§ Task item
For this exercise, restate word for word only the lines from the one containing "[Compartir en X] (212, 1027)" through the last line below. Pictures do not get copied.

§ Exercise material
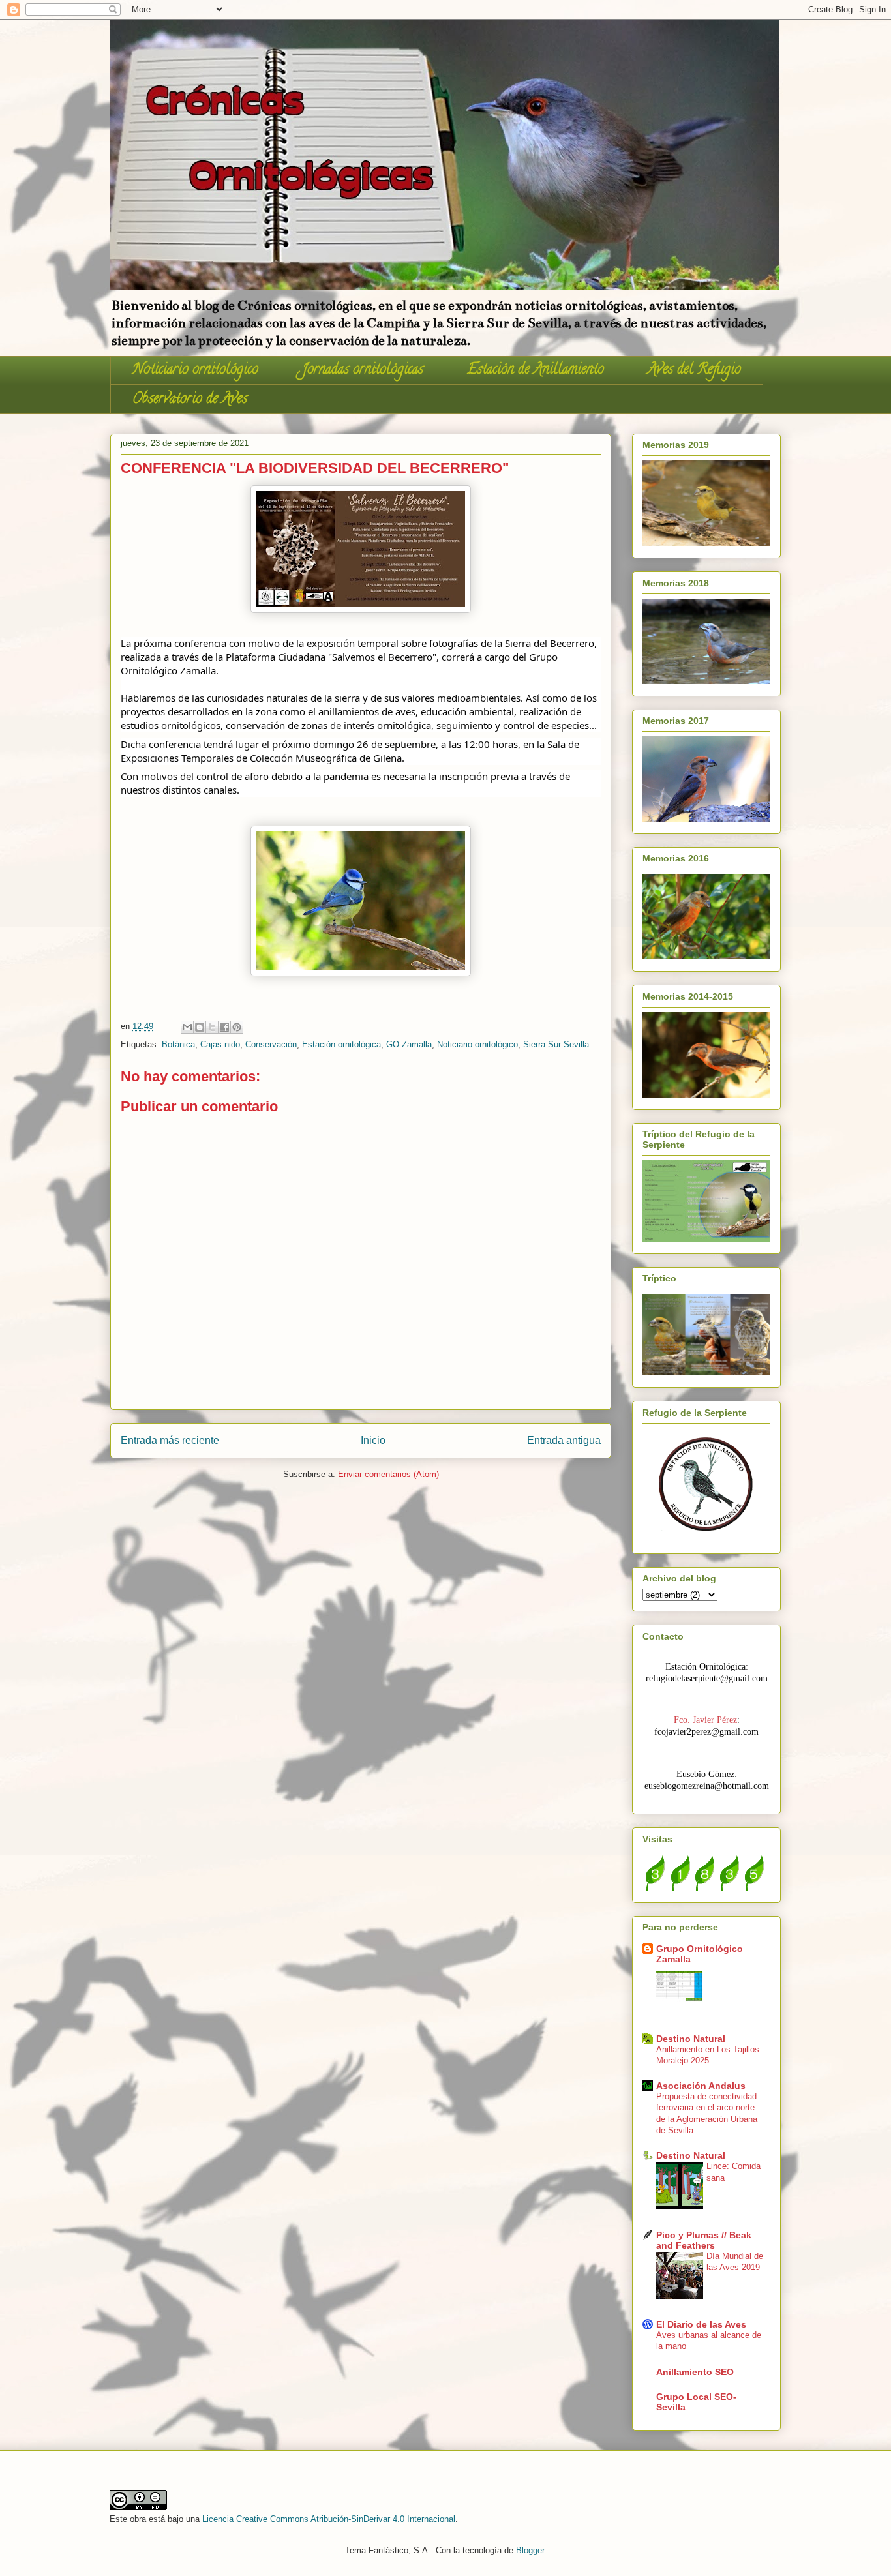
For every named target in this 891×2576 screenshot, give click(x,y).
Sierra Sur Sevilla (556, 1044)
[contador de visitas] (704, 1887)
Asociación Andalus (701, 2085)
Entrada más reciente (170, 1440)
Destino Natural (690, 2038)
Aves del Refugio (694, 370)
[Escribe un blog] (199, 1027)
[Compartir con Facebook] (224, 1027)
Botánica (178, 1044)
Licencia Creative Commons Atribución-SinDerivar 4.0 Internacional (328, 2519)
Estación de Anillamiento (535, 370)
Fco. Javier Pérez (705, 1720)
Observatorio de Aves (189, 400)
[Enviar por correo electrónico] (187, 1027)
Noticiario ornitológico (195, 370)
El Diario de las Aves (701, 2324)
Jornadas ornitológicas (362, 370)
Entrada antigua (564, 1440)
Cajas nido (220, 1044)
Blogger (530, 2550)
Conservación (271, 1044)
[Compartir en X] (212, 1027)
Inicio (373, 1440)
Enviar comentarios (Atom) (388, 1474)
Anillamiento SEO (695, 2372)
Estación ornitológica (341, 1044)
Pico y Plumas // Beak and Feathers (703, 2240)
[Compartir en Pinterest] (236, 1027)
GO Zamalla (409, 1044)
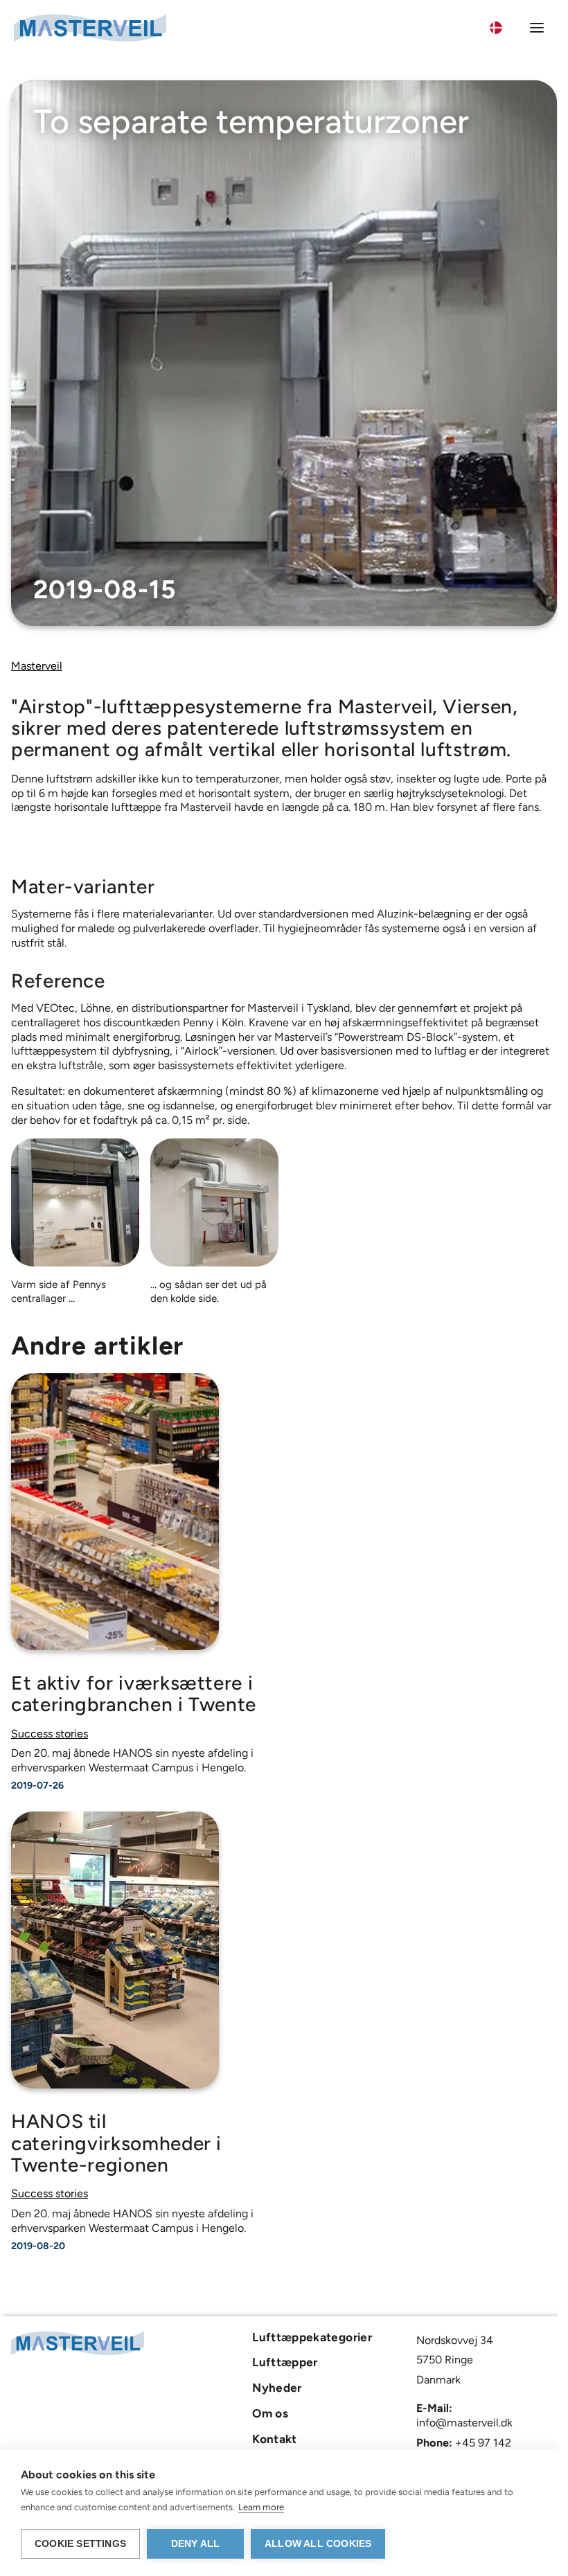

§ Response
[Compartir en X] (212, 1027)
Inicio (373, 1440)
Enviar comentarios (Atom) (388, 1474)
Anillamiento SEO (695, 2372)
Estación ornitológica (341, 1044)
Pico y Plumas // Beak and Feathers (703, 2240)
[Compartir en Pinterest] (236, 1027)
GO Zamalla (409, 1044)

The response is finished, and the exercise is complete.